Alice’s jaw dropped slightly. “You mean, you are the Home’s landlord?”
“It follows, doesn’t it?” he enquired urbanely. “We are nearly into Tazenir now. You’ll be able to see the minaret of its mosque at the next corner, and I happen to own all this land,” - a wave of his hand indicated the groves through which they were passing as the road levelled out - “which makes a good deal of the village my property.” “Oh. I see. Yes,” said Alive, needing time to discard her mental picture of a paunchy middle-aged lord-of-the-manor type and to substitute a personable young Moroccan instead. For he was young, wasn’t he? She stole a covert glance at his profile. Say thirty? Which made him only seven years her senior ... So he was the landlord she had been warned she must placate? How was
she doing so far? she wondered. From his cool, impersonable manner with her
it was impossible to tell. Her thought about him shot off at a tangent. Now she understood Debbie’s reference to “no wives.” For Moroccan custom allowed men more than one, didn’t it? Four, in fact - Aloud she went on, “Yes, well — I have heard of you as the Home’s landlord, though not by name until now.”

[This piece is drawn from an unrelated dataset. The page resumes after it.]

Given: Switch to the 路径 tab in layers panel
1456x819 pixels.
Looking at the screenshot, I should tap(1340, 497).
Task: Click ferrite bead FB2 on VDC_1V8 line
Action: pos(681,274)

“Nor by reputation?” The riposte came quickly and when, confused, she did not answer, for the first time a faint smile pulled at a corner of his mouth.
“Sorry. Unfair question. One must make allowance for prejudice,” he said, and then, changing the subject, “I live here myself, of course. I shall be taking you to my house when we have dropped our other passengers at their homes.” She looked at him in protest. “Oh no, to the Holiday Home, please. I’m so late already.”
He agreed smoothly, “Already so late that an extra hour can’t matter. You need to freshen up, and that cut on your forehead needs dressing.” With a touch of the oblique sarcasm with which he had assured her he had no wish to kidnap her, he added. “Perhaps I should have said my widowed mother’s house. The proprieties must be observed!”
As they drove into the little town he pointed out landmarks. “The forest ranger’s house; the hospital - no resident medical staff, just two nurses and half a dozen beds; the medan - the central square; up there”
- pointing along a shady avenue - ‘Your Home: the Hotel. You’ll notice that the place is not wholly Moroccan in character. Before the French left they made a mountain resort of it. In the winter there is skiing higher up. Some of the French people who built chalet-villas for themselves are still here. You’ll meet some of them, I daresay. I shall be dropping our friends in the Moroccan quarter, and then I shall take you home.”
Alice found she was curious as to what his home would be like - a chalet-villa or, for the man of property he claimed to be, something grander? The reality was to bear no resemblance to any house she had ever entered before.